Irish PC market set for bumper year

Trade

1 April 2005

Booming notebook and X86 server sales and healthy desktop shipments ensured a rise in shipments of just under 17 per cent compared to the third quarter last year and follows a similar rise in the previous quarter.

Official figures for the quarter show that shipments of desktop systems rose by 8.7 per cent and X86 servers by 28.7 per cent.

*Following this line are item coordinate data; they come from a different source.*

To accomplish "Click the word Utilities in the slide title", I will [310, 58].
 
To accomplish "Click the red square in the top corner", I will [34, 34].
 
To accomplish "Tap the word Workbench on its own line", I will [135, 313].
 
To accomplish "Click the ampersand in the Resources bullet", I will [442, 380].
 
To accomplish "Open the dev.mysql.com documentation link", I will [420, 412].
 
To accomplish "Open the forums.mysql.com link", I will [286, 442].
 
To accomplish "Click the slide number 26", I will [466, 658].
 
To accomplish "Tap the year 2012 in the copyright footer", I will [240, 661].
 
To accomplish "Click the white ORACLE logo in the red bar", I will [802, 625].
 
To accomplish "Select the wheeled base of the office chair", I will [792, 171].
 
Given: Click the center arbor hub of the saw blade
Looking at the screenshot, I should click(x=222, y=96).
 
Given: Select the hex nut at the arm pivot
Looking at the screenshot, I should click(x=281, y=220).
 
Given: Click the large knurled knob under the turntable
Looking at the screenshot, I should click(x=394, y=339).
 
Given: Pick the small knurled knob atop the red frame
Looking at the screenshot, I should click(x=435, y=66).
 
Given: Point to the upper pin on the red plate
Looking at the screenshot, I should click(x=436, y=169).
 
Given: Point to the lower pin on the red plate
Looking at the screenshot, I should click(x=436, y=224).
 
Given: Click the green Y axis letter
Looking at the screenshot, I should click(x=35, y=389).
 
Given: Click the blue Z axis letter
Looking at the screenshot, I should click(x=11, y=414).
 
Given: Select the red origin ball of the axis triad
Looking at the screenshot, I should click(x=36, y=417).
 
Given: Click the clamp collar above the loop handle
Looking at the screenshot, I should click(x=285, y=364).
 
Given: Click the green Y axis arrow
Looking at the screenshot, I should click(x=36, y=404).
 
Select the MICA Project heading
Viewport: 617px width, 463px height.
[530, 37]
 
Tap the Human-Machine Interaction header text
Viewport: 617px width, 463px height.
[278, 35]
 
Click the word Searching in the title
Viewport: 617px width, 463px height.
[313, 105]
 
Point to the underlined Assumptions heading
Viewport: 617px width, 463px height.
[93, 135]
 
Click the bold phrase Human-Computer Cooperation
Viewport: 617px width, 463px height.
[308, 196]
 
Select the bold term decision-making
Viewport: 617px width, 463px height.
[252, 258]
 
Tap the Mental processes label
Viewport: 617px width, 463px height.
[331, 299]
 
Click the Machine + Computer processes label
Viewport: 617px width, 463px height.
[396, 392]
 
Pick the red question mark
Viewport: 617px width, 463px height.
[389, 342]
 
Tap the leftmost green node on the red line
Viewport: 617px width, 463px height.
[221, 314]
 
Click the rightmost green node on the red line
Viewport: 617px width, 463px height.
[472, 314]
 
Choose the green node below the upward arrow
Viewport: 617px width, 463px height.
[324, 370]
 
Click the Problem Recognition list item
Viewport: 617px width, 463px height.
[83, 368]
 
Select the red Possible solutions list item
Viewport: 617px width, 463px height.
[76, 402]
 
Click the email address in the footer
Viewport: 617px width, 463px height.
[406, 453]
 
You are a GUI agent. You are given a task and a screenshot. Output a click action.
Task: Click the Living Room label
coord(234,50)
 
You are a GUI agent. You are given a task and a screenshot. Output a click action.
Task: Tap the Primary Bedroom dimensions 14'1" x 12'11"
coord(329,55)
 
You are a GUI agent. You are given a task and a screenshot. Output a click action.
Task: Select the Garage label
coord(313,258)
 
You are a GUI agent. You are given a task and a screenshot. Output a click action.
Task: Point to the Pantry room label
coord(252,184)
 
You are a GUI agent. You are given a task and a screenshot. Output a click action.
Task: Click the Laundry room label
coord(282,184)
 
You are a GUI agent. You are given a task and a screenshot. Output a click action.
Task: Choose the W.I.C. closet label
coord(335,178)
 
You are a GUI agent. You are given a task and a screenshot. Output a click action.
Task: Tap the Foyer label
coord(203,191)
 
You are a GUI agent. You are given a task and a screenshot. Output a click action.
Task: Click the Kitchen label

However, sales of notebooks have clearly boosted the overall figure – up 51 per cent.
According to Ian Gibbs, research analyst with IDC’s European Personal Computing group, the consumer market remains a key driver of growth. ‘Consumer desktop shipments have actually recovered from the negative growth of last quarter.’

‘Business shipments remain positive also – although it is the small and medium businesses who are driving growth here rather than the large corporates.’

Local vendors such as IQon and Computer City and the internationals such as HP and Dell are all experiencing healthy growth alike, IDC says.
Gibbs says that price declines have really driven growth across all segments this quarter in both desktops and notebooks. ‘However, on the flipside, of course, profit margins are being squeezed and vendor revenues remain fairly even year-on-year.’

In terms of PC vendor growth market share year-on-year, IBM has made by far the biggest strides with a 155 per cent growth over the third quarter in 2002. Next up is ‘new HP’ with 20 per cent, market leader Dell with 16 per cent and third placed Fujitsu Siemens with 12 per cent.